Es können drei Bauphasen unterschieden werden:
- ab etwa 1170 wurde der Chorumgang im Osten errichtet
- von ca. 1190 an erfolgte unter dem sogenannten Meister von Lausanne der Bau von Chor, Vierung mit Laternenturm, Querhaus und einem Grossteil des Langhauses
- um 1215 begann der Baumeister Jean Cotereel mit der Vollendung des Langhauses und dem Bau des westlichen Abschlusses der Kirche
Um 1225 bis 1235 fügte man das wegen seines Figurenschmucks und der erhaltenen Polychromie bemerkenswerte Portail peint an die südliche Aussenwand des Langhauses an. Im Jahr 1275 schliesslich wurde die Kathedrale Notre-Dame in Anwesenheit des Papstes Gregor X. und des Königs Rudolf von Habsburg geweiht.
Architektur
Die Kathedrale von Lausanne folgt dem typischen Schema einer gotischen Basilika: An die zweitürmige Westfront (nur ein Turm wurde ausgeführt) schliesst sich das dreischiffige Langhaus an, das in der - durch einen quadratischen Laternenturm - erhöhten Vierung das Querhaus kreuzt. Den östlichen Abschluss bildet der Chor mitsamt Umgang. Trotz der verschiedenen Bauphasen wirkt der Bau stilistisch -etwa in der Wandgliederung- recht einheitlich. Einige Besonderheiten sind jedoch zu erwähnen:
So wurde die vom Chorumgang vorgegebene Längsachse der Kirche in den folgenden Bauphasen leicht verschoben. Weiter werden die ersten beiden Jochen (Wandabschnitte) des Langhauses gemeinsam von einem sechsteiligen Gewölbe überspannt, während im weiteren Verlauf jedes Joch ein vierteiliges Kreuzrippengewölbe erhält. Dieser Wechsel ist ein Kennzeichen des Übergangs von der frühen zur Hochgotik, der sich damit in der Lausanner Kathedrale abbildet.

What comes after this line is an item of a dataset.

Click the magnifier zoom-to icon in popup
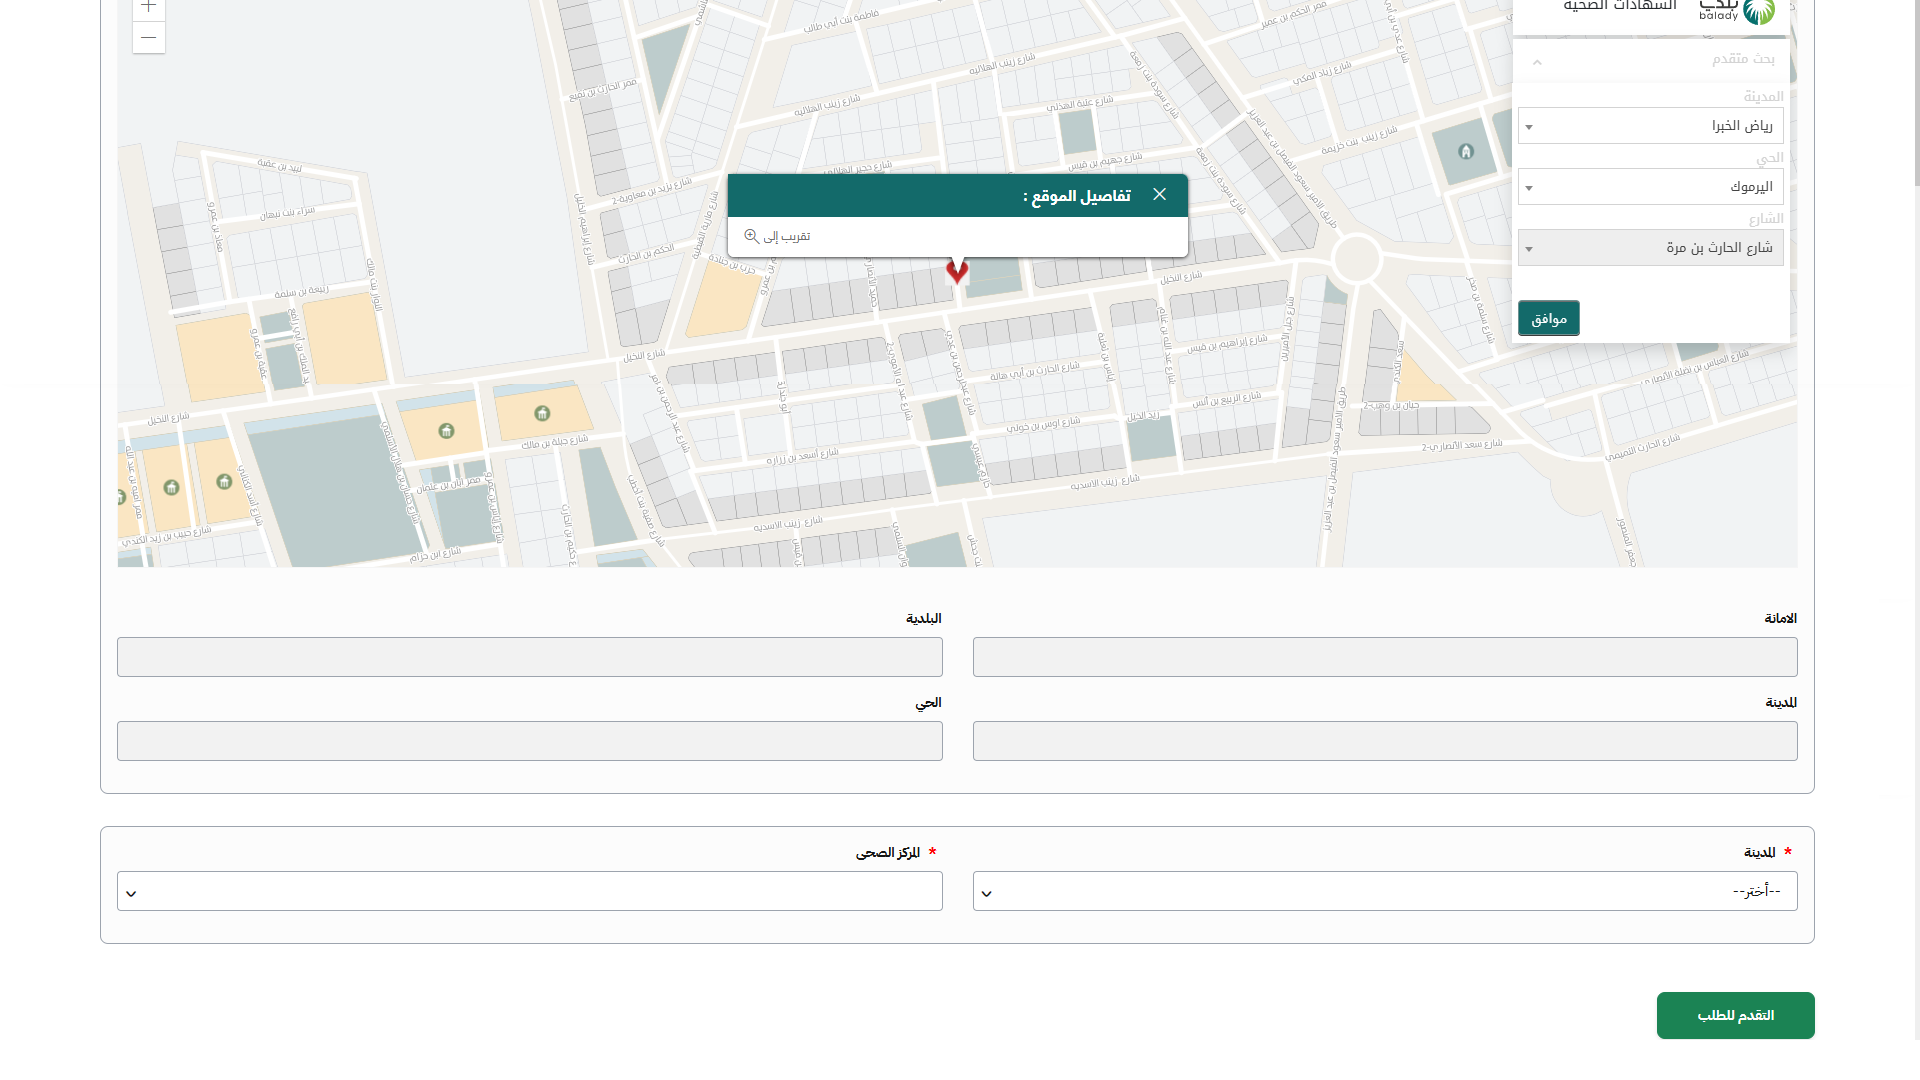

Die Stützen des Langhauses sind ungewöhnlich uneinheitlich gestaltet. Neben Bündelpfeilern finden sich auch die traditionelleren massigen Rundpfeiler. Auch ihnen sind bis zum Gewölbe hinaufreichende Dienste beigestellt, die sich jedoch nicht fest mit dem Pfeiler verbinden, sondern eher beziehungslos neben diesem stehen.

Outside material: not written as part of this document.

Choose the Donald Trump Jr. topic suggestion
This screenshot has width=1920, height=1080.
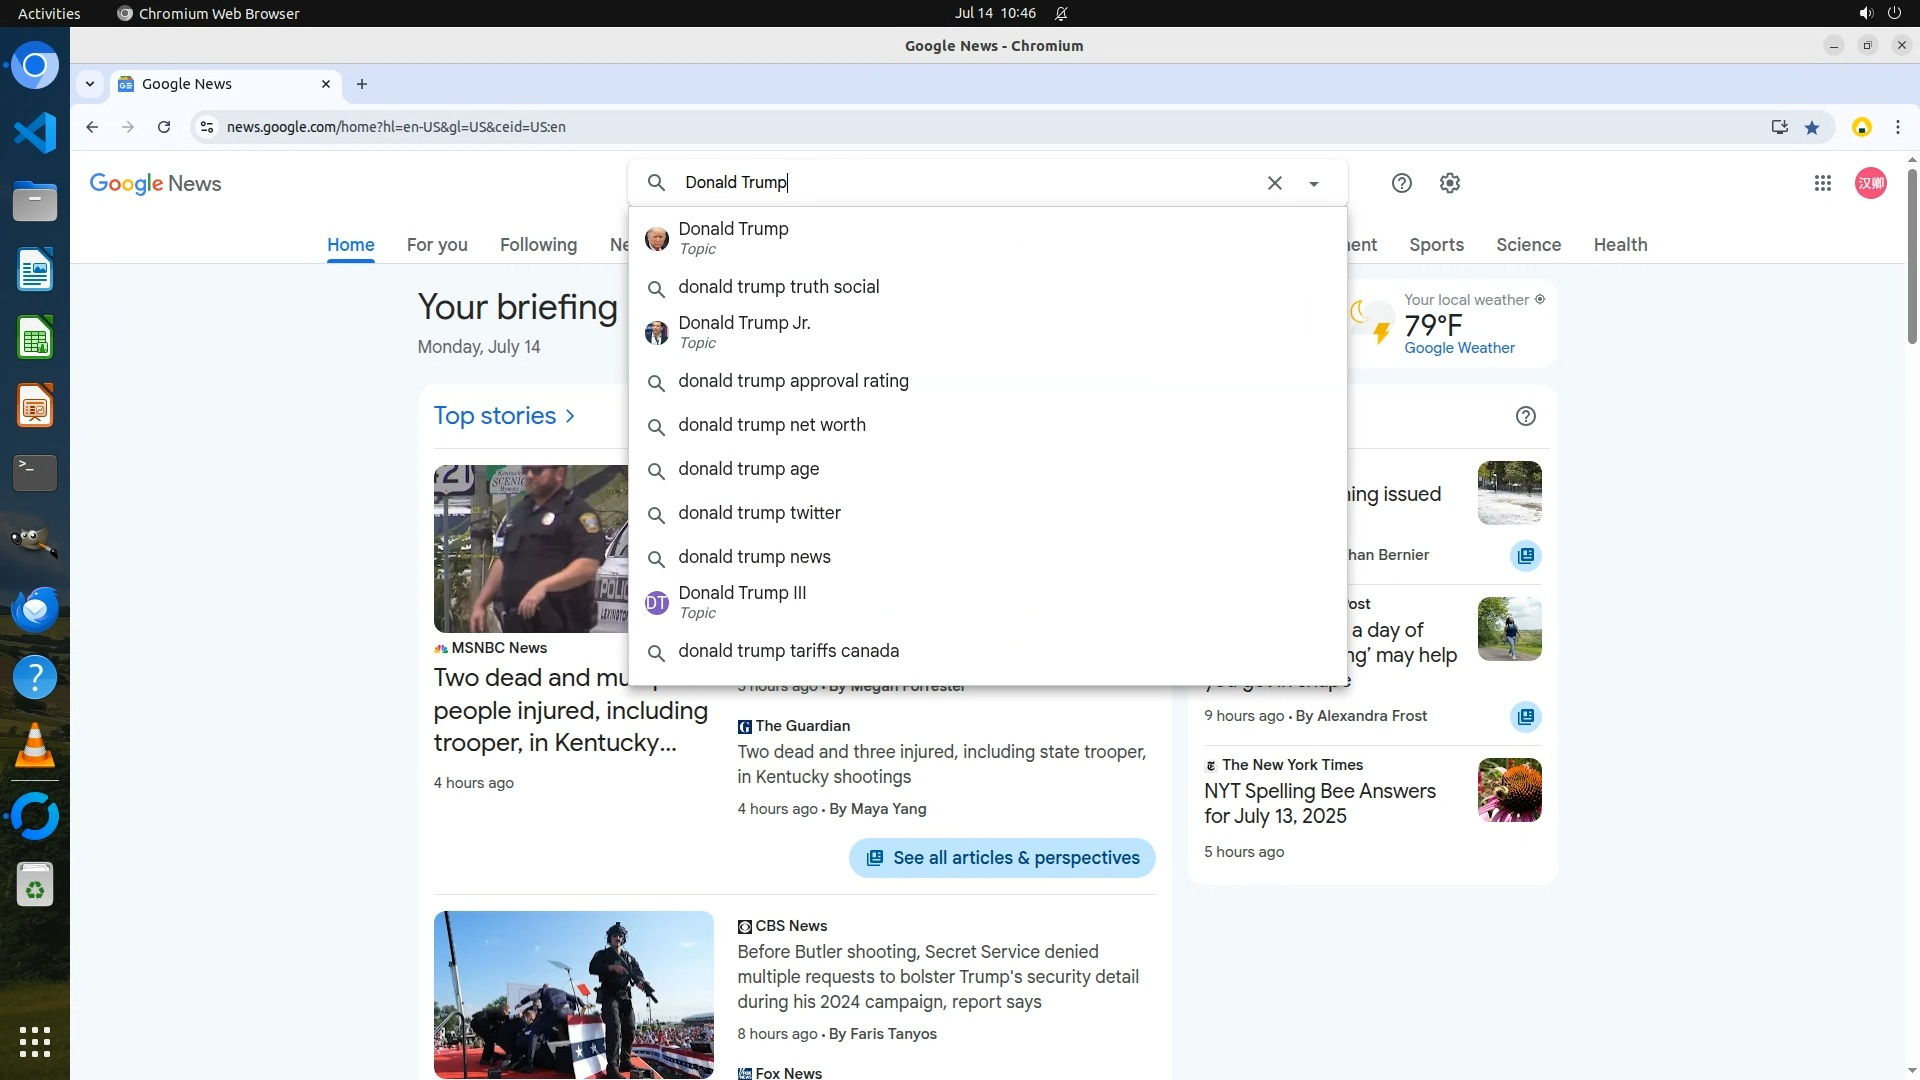point(744,332)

Auffällig ist auch das westlichste Joch des Langhauses. Es ist weiter als die anderen und besitzt besonders kräftige Stützen. Diese sollten ursprünglich einen einzelnen Turm in der Flucht des Mittelschiffs tragen. Nachdem diese Lösung zu Gunsten einer Zweiturmfront verworfen wurde, diente das westliche Langhausjoch als Durchlass für eine Strasse, die an dieser Stelle den Kirchenbau kreuzte. Erst im 16.Jh., unter Bischof Aymon de Montfalcon, wurde der Durchgang geschlossen.
In die Amtszeit dieses Bischofs fällt auch die Errichtung des Westportals im Flamboyantstil (1515-1532), dessen reicher Figurenschmuck jedoch im 20.Jh. vollständig erneuert werden musste. Kurz hinter dem Eingang ist noch die Einfassung des ursprünglichen Portals erkennbar.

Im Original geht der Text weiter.